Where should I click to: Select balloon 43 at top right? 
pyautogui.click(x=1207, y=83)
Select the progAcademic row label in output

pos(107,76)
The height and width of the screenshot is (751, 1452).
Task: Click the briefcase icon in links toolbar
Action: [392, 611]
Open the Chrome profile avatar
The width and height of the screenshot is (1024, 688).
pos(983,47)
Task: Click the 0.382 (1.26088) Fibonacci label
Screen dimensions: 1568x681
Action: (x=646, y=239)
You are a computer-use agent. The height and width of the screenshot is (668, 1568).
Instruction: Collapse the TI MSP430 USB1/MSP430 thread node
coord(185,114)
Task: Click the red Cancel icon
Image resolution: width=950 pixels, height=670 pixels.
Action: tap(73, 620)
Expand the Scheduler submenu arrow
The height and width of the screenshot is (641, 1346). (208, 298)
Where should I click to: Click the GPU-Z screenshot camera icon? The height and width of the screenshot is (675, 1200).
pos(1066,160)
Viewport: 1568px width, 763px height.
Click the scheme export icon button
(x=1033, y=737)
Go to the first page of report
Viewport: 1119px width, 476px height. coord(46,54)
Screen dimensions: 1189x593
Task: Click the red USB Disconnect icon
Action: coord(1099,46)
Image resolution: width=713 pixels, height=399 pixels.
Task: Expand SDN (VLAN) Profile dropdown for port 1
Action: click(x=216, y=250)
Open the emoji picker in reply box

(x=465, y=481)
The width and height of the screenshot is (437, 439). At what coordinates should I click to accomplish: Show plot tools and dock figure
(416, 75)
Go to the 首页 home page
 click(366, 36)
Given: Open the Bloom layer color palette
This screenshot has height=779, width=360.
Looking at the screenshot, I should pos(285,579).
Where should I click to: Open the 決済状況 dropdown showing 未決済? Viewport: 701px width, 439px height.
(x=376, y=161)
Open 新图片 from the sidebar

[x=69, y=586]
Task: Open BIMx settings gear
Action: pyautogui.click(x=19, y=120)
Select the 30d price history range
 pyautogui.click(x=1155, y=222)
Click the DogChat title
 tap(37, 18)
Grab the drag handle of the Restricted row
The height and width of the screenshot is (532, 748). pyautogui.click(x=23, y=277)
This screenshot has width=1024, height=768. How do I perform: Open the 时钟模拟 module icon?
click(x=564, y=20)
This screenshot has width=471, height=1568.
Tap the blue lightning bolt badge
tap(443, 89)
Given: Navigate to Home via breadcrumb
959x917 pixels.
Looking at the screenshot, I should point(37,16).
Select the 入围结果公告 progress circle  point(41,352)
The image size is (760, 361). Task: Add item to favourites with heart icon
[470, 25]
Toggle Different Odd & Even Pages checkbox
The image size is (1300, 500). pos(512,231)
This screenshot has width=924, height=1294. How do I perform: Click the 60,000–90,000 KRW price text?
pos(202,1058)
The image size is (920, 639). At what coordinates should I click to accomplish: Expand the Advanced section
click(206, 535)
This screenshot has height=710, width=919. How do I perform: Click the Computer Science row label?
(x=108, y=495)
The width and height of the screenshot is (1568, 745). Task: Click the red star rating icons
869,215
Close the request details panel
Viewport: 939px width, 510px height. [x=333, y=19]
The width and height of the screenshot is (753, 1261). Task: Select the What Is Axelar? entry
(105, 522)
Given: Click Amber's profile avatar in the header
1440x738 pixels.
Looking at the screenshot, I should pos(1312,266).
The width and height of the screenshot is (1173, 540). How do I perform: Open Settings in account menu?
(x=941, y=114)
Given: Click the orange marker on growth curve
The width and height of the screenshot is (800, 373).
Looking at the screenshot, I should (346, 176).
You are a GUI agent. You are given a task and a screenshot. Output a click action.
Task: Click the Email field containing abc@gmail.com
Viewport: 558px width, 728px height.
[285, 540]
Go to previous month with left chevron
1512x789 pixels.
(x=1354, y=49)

^^^^^^^^^^^^^^^^

• **BRIEF**
The records above should be given again in full, exactly as written.

• **ANSWER TO THIS EXERCISE**
Where should I click to: Select balloon 43 at top right? 
pyautogui.click(x=1207, y=83)
Select the progAcademic row label in output

pos(107,76)
The height and width of the screenshot is (751, 1452).
Task: Click the briefcase icon in links toolbar
Action: [392, 611]
Open the Chrome profile avatar
The width and height of the screenshot is (1024, 688).
pos(983,47)
Task: Click the 0.382 (1.26088) Fibonacci label
Screen dimensions: 1568x681
Action: (x=646, y=239)
You are a computer-use agent. The height and width of the screenshot is (668, 1568).
Instruction: Collapse the TI MSP430 USB1/MSP430 thread node
coord(185,114)
Task: Click the red Cancel icon
Image resolution: width=950 pixels, height=670 pixels.
Action: tap(73, 620)
Expand the Scheduler submenu arrow
The height and width of the screenshot is (641, 1346). (208, 298)
Where should I click to: Click the GPU-Z screenshot camera icon? The height and width of the screenshot is (675, 1200).
pos(1066,160)
Viewport: 1568px width, 763px height.
Click the scheme export icon button
(x=1033, y=737)
Go to the first page of report
Viewport: 1119px width, 476px height. coord(46,54)
Screen dimensions: 1189x593
Task: Click the red USB Disconnect icon
Action: coord(1099,46)
Image resolution: width=713 pixels, height=399 pixels.
Task: Expand SDN (VLAN) Profile dropdown for port 1
Action: click(x=216, y=250)
Open the emoji picker in reply box

(x=465, y=481)
The width and height of the screenshot is (437, 439). At what coordinates should I click to accomplish: Show plot tools and dock figure
(416, 75)
Go to the 首页 home page
 click(366, 36)
Given: Open the Bloom layer color palette
This screenshot has height=779, width=360.
Looking at the screenshot, I should pos(285,579).
Where should I click to: Open the 決済状況 dropdown showing 未決済? Viewport: 701px width, 439px height.
(x=376, y=161)
Open 新图片 from the sidebar

[x=69, y=586]
Task: Open BIMx settings gear
Action: pyautogui.click(x=19, y=120)
Select the 30d price history range
 pyautogui.click(x=1155, y=222)
Click the DogChat title
 tap(37, 18)
Grab the drag handle of the Restricted row
The height and width of the screenshot is (532, 748). pyautogui.click(x=23, y=277)
This screenshot has width=1024, height=768. How do I perform: Open the 时钟模拟 module icon?
click(x=564, y=20)
This screenshot has width=471, height=1568.
Tap the blue lightning bolt badge
tap(443, 89)
Given: Navigate to Home via breadcrumb
959x917 pixels.
Looking at the screenshot, I should point(37,16).
Select the 入围结果公告 progress circle  point(41,352)
The image size is (760, 361). Task: Add item to favourites with heart icon
[470, 25]
Toggle Different Odd & Even Pages checkbox
The image size is (1300, 500). pos(512,231)
This screenshot has width=924, height=1294. How do I perform: Click the 60,000–90,000 KRW price text?
pos(202,1058)
The image size is (920, 639). At what coordinates should I click to accomplish: Expand the Advanced section
click(206, 535)
This screenshot has height=710, width=919. How do I perform: Click the Computer Science row label?
(x=108, y=495)
The width and height of the screenshot is (1568, 745). Task: Click the red star rating icons
869,215
Close the request details panel
Viewport: 939px width, 510px height. [x=333, y=19]
The width and height of the screenshot is (753, 1261). Task: Select the What Is Axelar? entry
(105, 522)
Given: Click Amber's profile avatar in the header
1440x738 pixels.
Looking at the screenshot, I should pos(1312,266).
The width and height of the screenshot is (1173, 540). How do I perform: Open Settings in account menu?
(x=941, y=114)
Given: Click the orange marker on growth curve
The width and height of the screenshot is (800, 373).
Looking at the screenshot, I should (346, 176).
You are a GUI agent. You are given a task and a screenshot. Output a click action.
Task: Click the Email field containing abc@gmail.com
Viewport: 558px width, 728px height.
[285, 540]
Go to previous month with left chevron
1512x789 pixels.
(x=1354, y=49)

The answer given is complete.